* EXERCISE OBJECTIVE: Starting with the line that includes "[Linkedin] (158, 1986)", write out every remaining line of the records below exactly as it appears, leaving out any images.

[Saved data entries]
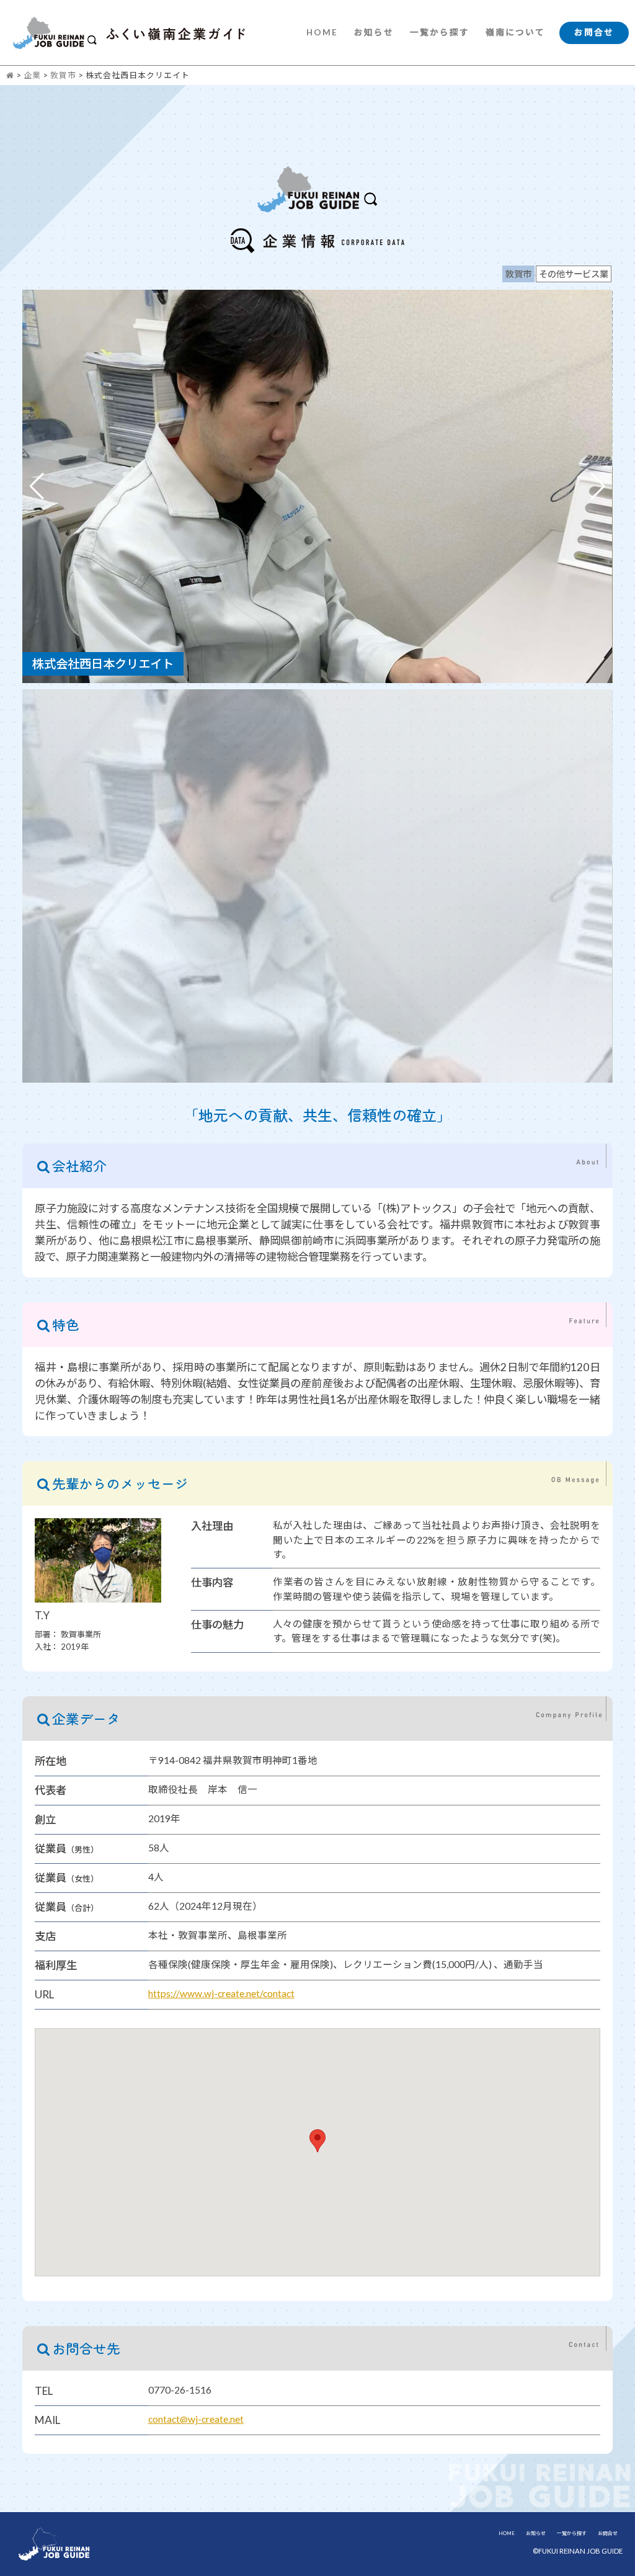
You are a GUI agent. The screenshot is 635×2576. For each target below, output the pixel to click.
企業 (32, 75)
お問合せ (594, 32)
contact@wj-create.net (196, 2419)
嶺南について (515, 32)
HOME (322, 32)
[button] (598, 486)
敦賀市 (63, 75)
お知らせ (374, 32)
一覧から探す (439, 32)
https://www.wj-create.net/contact (221, 1993)
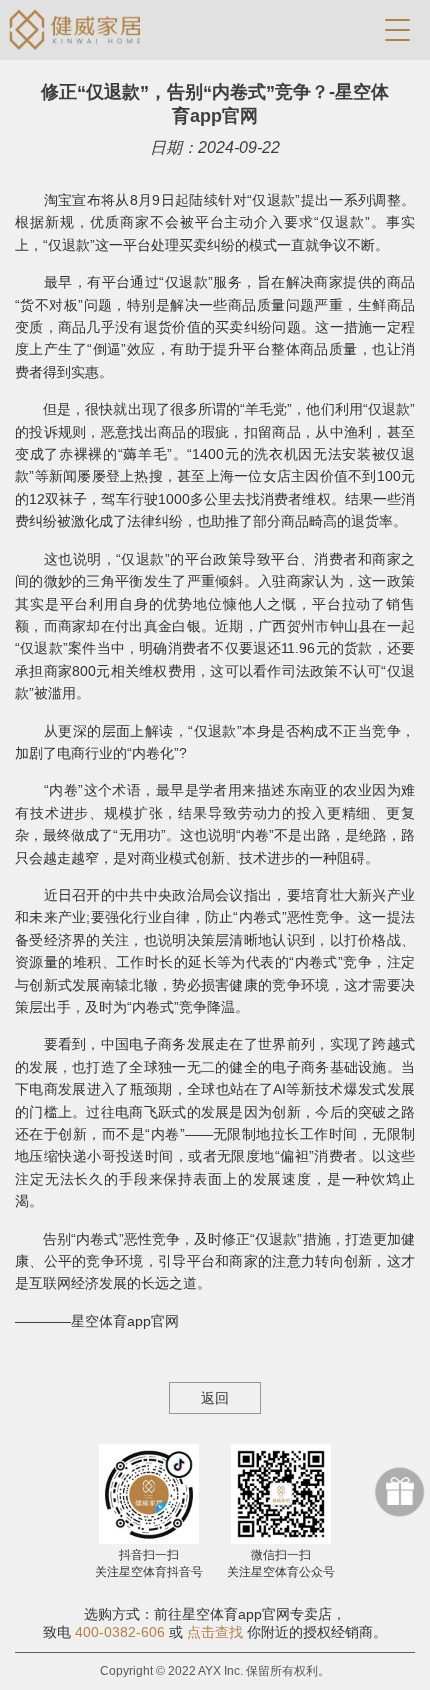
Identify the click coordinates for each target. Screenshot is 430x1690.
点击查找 (215, 1632)
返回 (215, 1398)
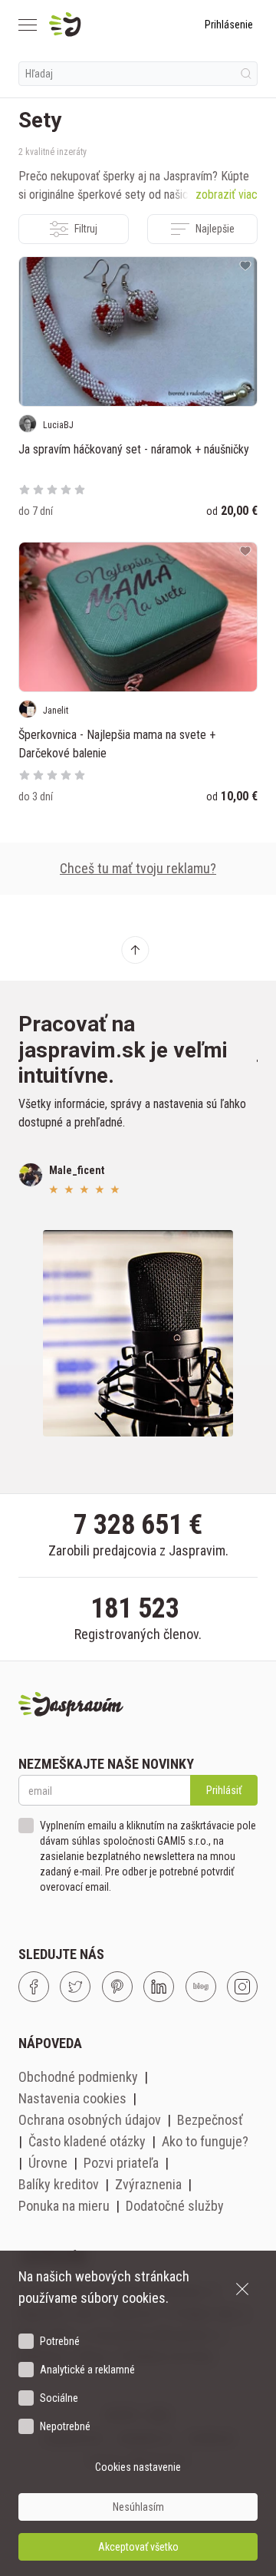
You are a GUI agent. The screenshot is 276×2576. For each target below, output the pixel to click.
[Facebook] (33, 1986)
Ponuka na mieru (64, 2206)
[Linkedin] (158, 1986)
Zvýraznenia (148, 2184)
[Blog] (201, 1986)
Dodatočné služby (175, 2206)
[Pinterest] (117, 1986)
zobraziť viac (227, 194)
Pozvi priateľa (121, 2163)
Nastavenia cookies (72, 2098)
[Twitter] (75, 1986)
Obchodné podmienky (78, 2077)
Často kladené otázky (87, 2141)
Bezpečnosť (210, 2120)
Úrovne (47, 2163)
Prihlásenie (229, 24)
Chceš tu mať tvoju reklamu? (138, 868)
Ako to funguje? (205, 2141)
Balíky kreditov (58, 2184)
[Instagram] (242, 1986)
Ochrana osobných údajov (89, 2120)
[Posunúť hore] (135, 950)
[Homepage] (101, 24)
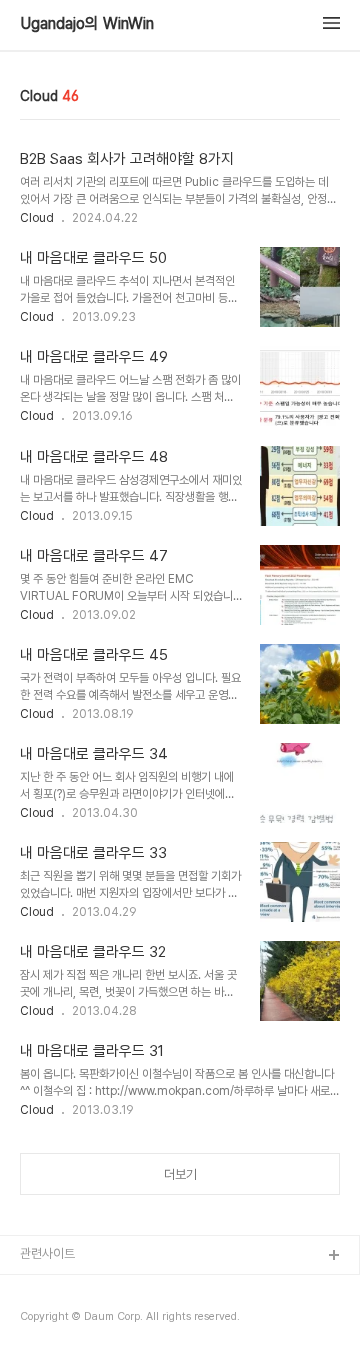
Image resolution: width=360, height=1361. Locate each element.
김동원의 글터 (55, 1288)
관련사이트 (47, 1253)
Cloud (37, 218)
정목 (32, 1320)
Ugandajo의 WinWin (87, 24)
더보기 (180, 1174)
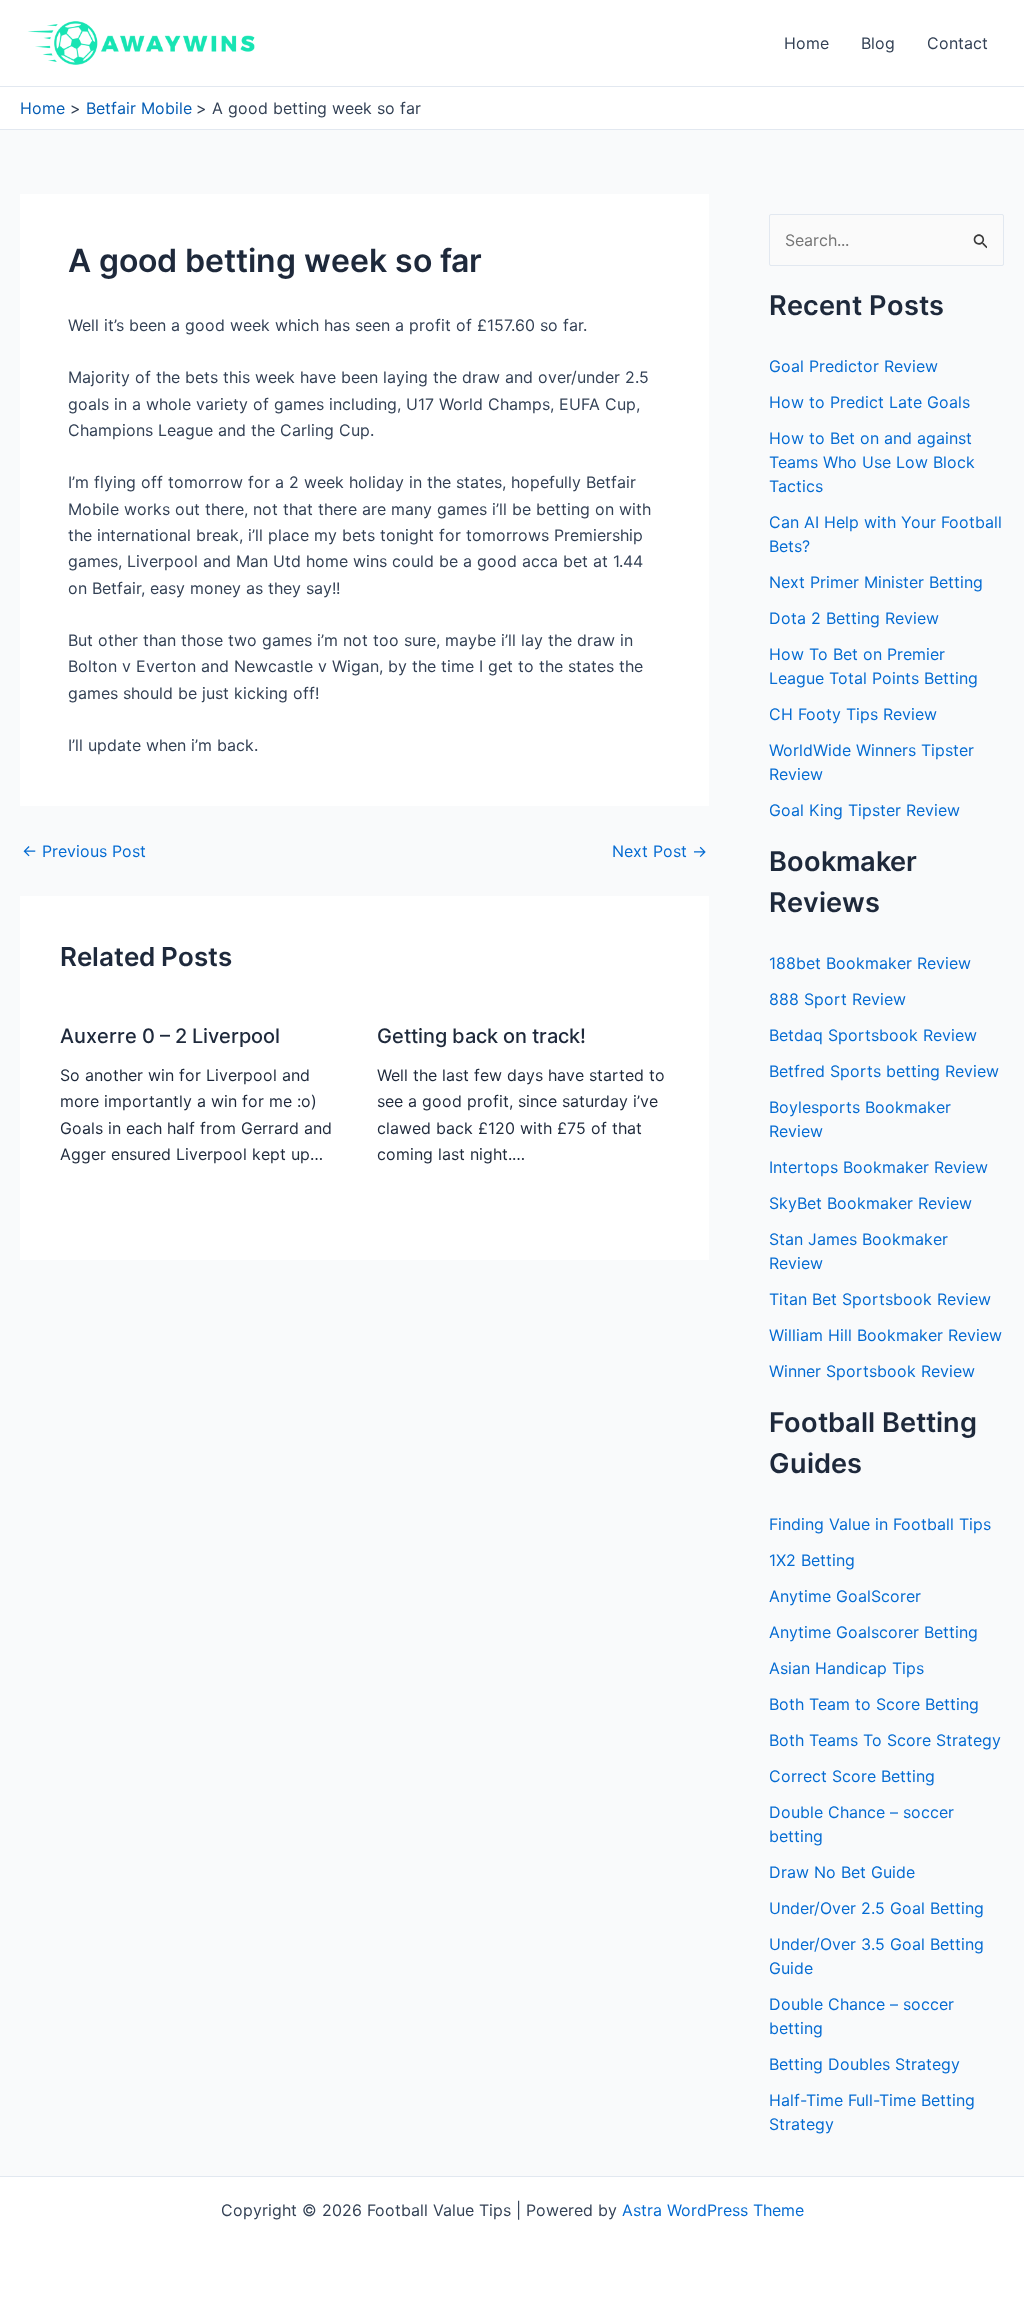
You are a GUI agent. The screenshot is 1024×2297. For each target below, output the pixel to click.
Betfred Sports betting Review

* RESPONSE BELOW:
[Linkedin] (158, 1986)
Zvýraznenia (148, 2184)
[Blog] (201, 1986)
Dodatočné služby (175, 2206)
[Pinterest] (117, 1986)
zobraziť viac (227, 194)
Pozvi priateľa (121, 2163)
Nastavenia cookies (72, 2098)
[Twitter] (75, 1986)
Obchodné podmienky (78, 2077)
Často kladené otázky (87, 2141)
Bezpečnosť (210, 2120)
Úrovne (47, 2163)
Prihlásenie (229, 24)
Chceš tu mať tvoju reklamu? (138, 868)
Ako to funguje? (205, 2141)
Balíky kreditov (58, 2184)
[Instagram] (242, 1986)
Ochrana osobných údajov (89, 2120)
[Posunúť hore] (135, 950)
[Homepage] (101, 24)
Image resolution: width=360, height=1361. Locate each element.
김동원의 글터 (55, 1288)
관련사이트 (47, 1253)
Cloud (37, 218)
정목 (32, 1320)
Ugandajo의 WinWin (87, 24)
더보기 (180, 1174)
You are a GUI agent. The screenshot is 1024×2297. For each target below, output the pixel to click.
Betfred Sports betting Review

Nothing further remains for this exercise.